I have broken down the short guide below, so that you get an insight on all the key information that will help you fight flea infestations.
Types of Fleas
The 6 most common types of fleas which affect dogs and cats are:
- Cat flea
- Dog fea
- Human flea
- Oriental rat flea
- Tropical hen flea
- Rabbit flea
Cat flea: Its scientific name is Ctenocephalides felis and its principal host is the domestic cat.
Adults of both sexes range from 1–2 mm long and are usually a reddish-brown colour.
The cat flea affects both cats and dogs and can also maintain its life cycle on other species. These, however, are just chosen as a backup if their chosen host is unavailable. Adult fleas do not normally leave their hosts, so inter-animal transfer is rare, unless these animals are sleeping in the same place. Once the flea separates from its host, it will often die within hours.
Dog flea: Its scientific name is Ctenocephalides canis and its principal hosts are dogs and cats.
The dog flea can cause tapeworm in both dogs and cats if left untreated. They mainly feed on dogs and cats’ blood but they can also bite humans.
They can lay up to 4000 eggs both on the host’s fur and the environment they live in, making infestation control a real challenge.
Human flea: Also called ‘House flea‘. Its scientific name is Pulex irritans and its principal host is humans but it can also infest cats, dogs, and many other domestic animals, particularly pigs.
Their eggs are often laid on the body of the host, but they often fall off and therefore will be found on carpets, the host’s bed, etc.
The human flea can be a carrier of the plague bacterium. Plague killed millions of people in Eurasia during the Middle Ages. Without prompt treatment, the disease can cause serious illness or death.
Oriental rat flea: Also called ‘Tropical rat flea‘. Its scientific name is Xenopsylla cheopis and its principal hosts are rodents.
It is a primary vector for bubonic plague and murine typhus. This happens when the flea has fed on an infected rodent and then bites a human. Diseases can be transmitted from one generation of fleas to the next through the eggs.
They can live up to a year and can stay in the cocoon stage for up to a year if the conditions are not favourable.
Tropical hen flea: Its scientific name is Echidnophaga gallinacea and its principal host is poultry, however they can also bite cats and dogs.
If these types of fleas are left uncontrolled, they can cause anaemia, loss of condition, severe skin irritation and sometimes death.
Females can remain attached for up to 6 weeks at a single site on the host, causing ulceration. Fleas can also congregate around the eyes and other naked skin on poultry and they become hard to remove as their heads are embedded in the host’s skin.

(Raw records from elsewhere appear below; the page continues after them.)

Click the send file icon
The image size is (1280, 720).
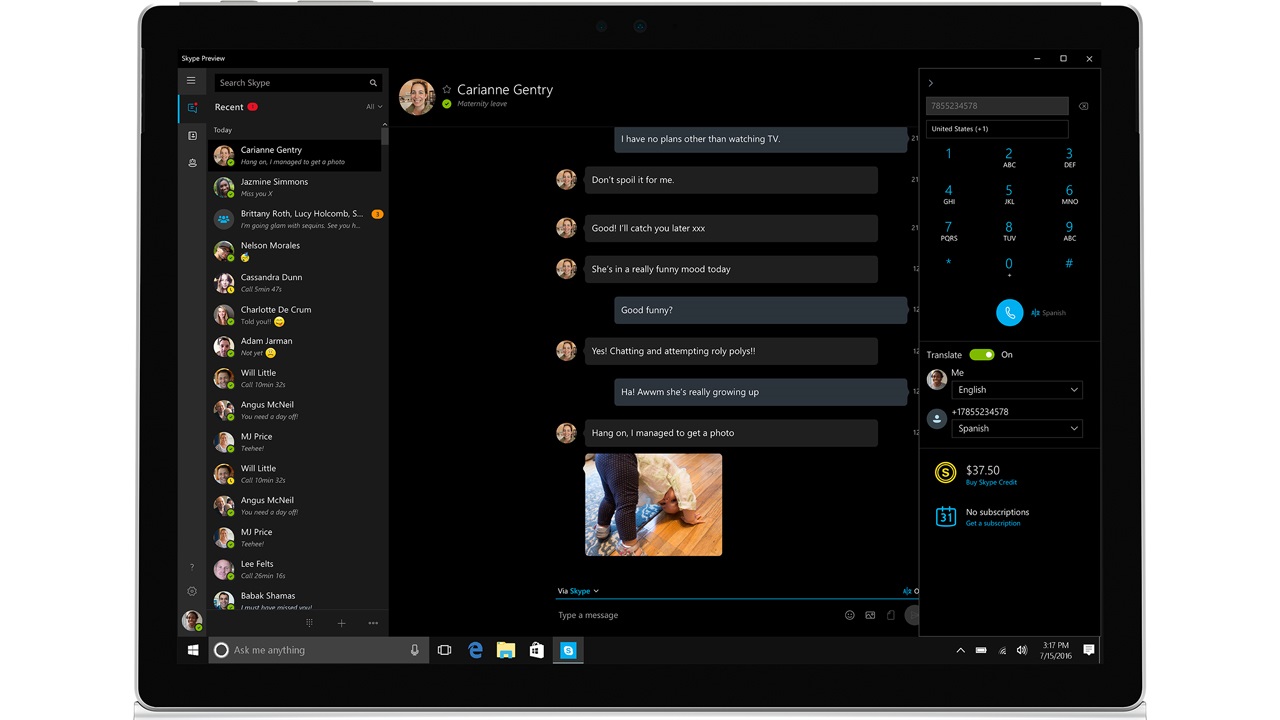(891, 615)
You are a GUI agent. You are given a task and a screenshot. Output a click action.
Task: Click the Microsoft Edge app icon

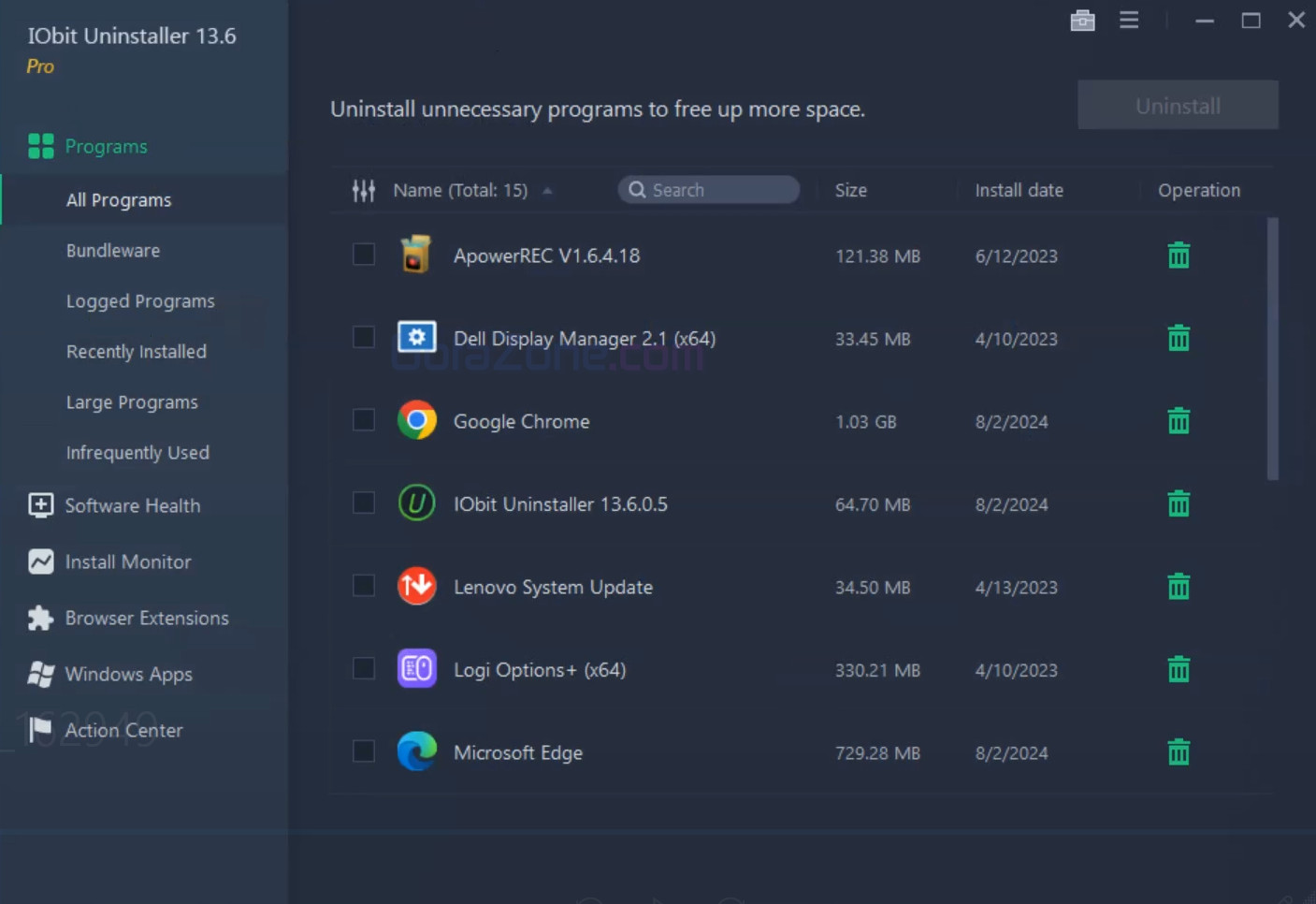pyautogui.click(x=417, y=752)
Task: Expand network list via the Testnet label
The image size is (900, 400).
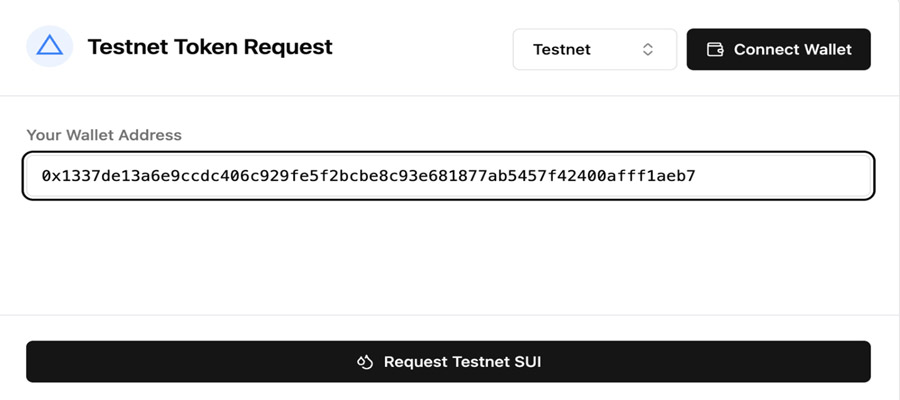Action: click(561, 49)
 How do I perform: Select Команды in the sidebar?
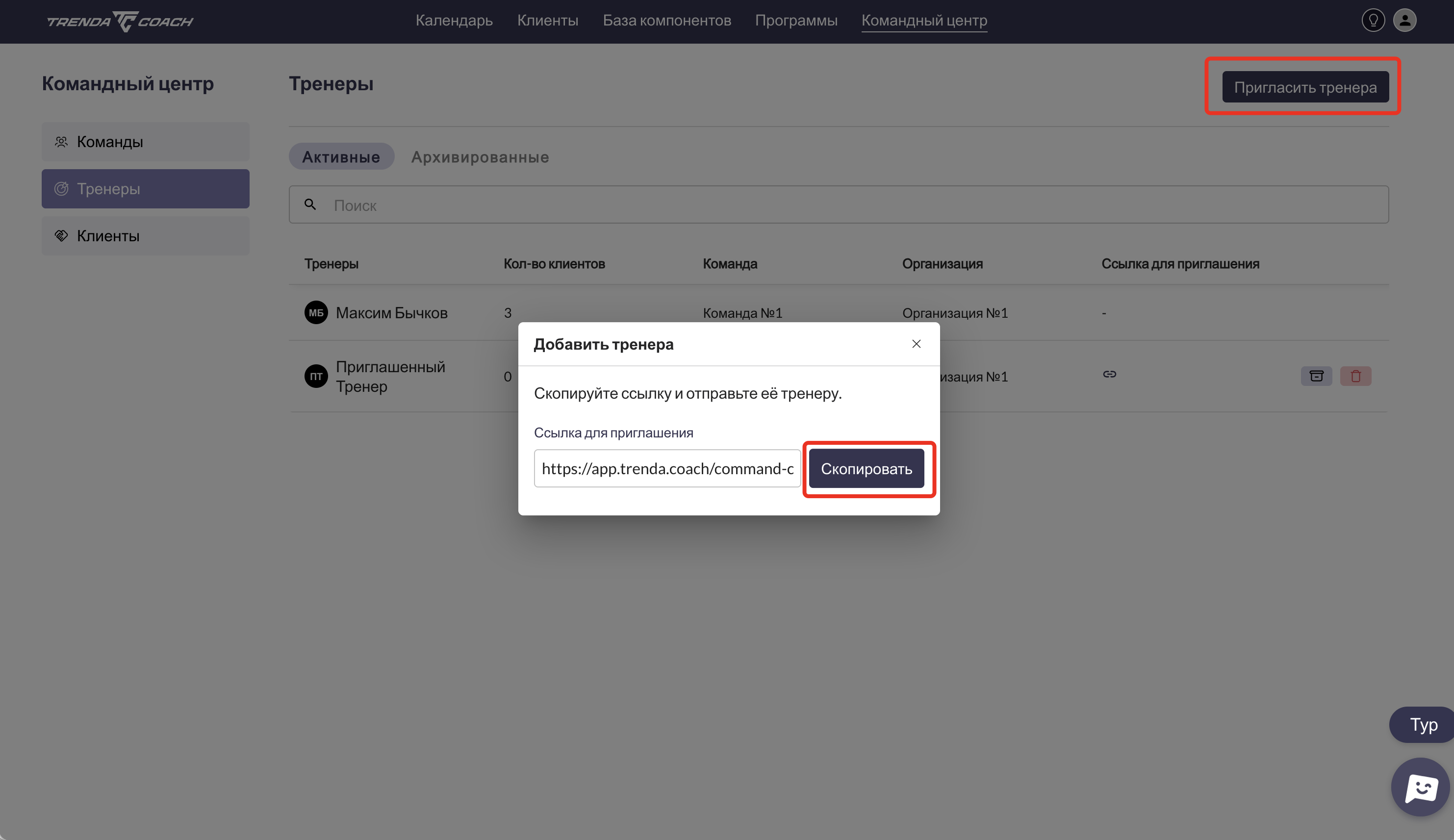pyautogui.click(x=145, y=141)
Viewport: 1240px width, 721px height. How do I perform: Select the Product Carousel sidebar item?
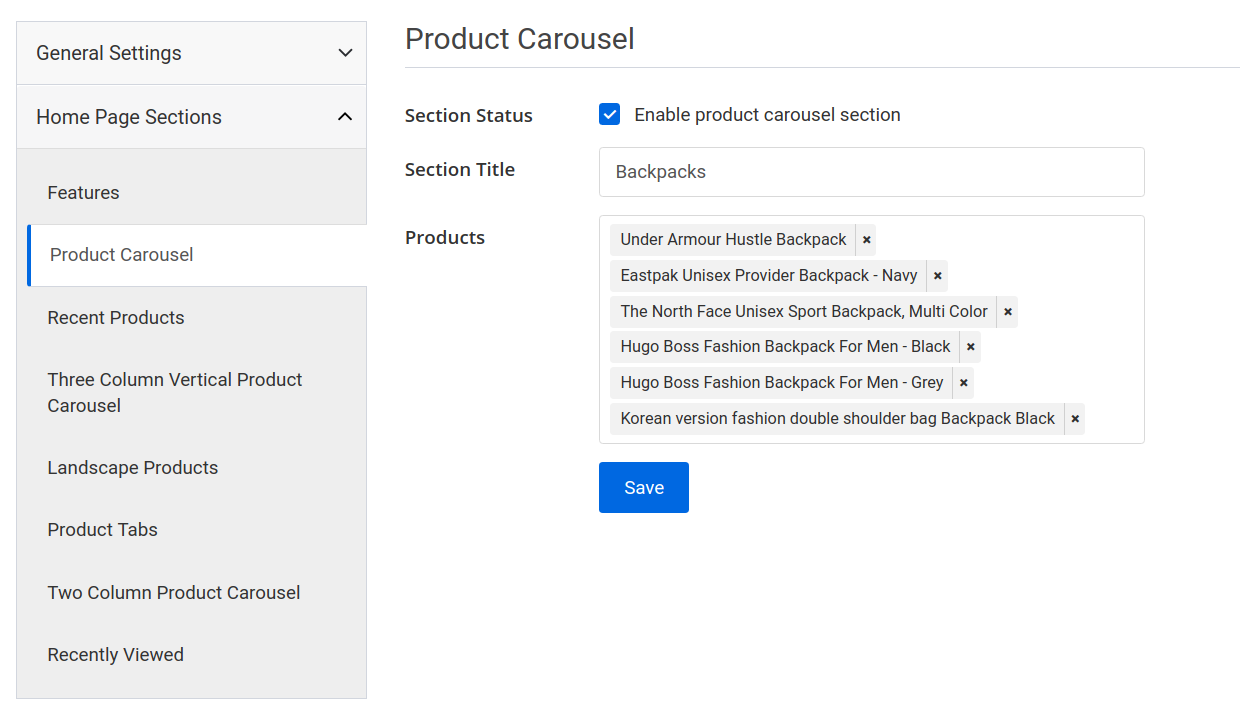(x=120, y=255)
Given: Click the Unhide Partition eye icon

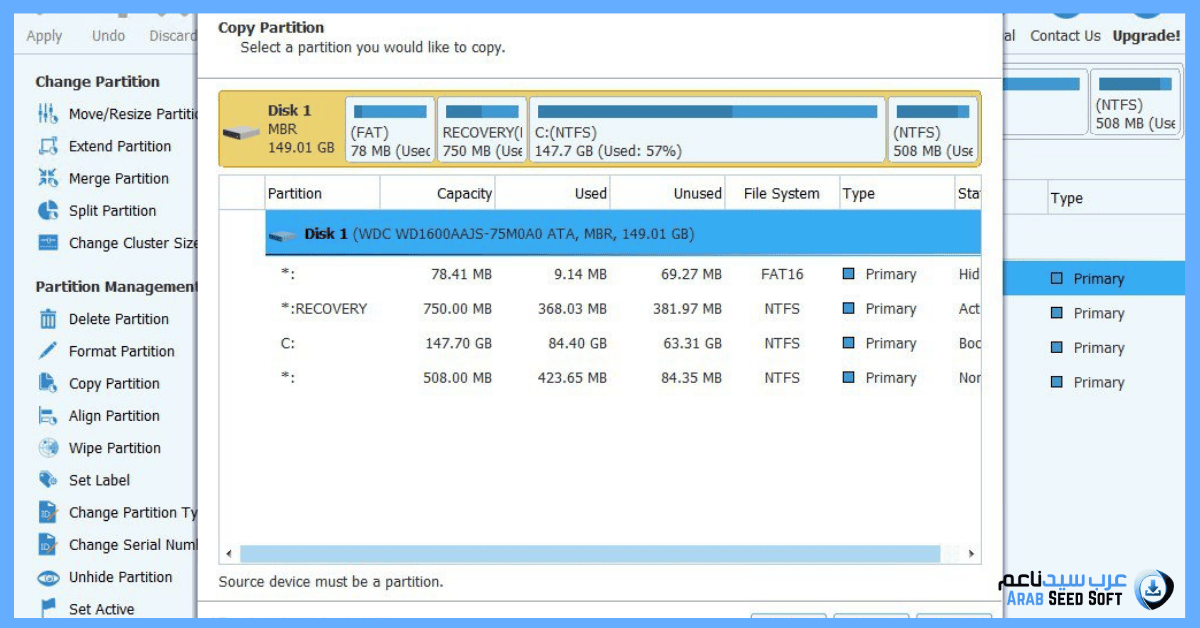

Rabbit flea: Its scientific name is Spilopsyllus cuniculi and its principal hosts are rabbits but they can also be found on cats and dogs and also certain seabirds.
These fleas can act as a vector for the virus that causes the rabbit disease myxomatosis.
This virus can cause death, so it is important to recognise its symptoms, such as swelling of the lips and eyelids, skin tumours and conjunctivities.
When is Flea Season?
Flea season depends on where you live. Fleas love warm weather, so summer is definitely the peak season, however, having the heating on in winter will also make the house warm enough for it to become a great environment for the fleas.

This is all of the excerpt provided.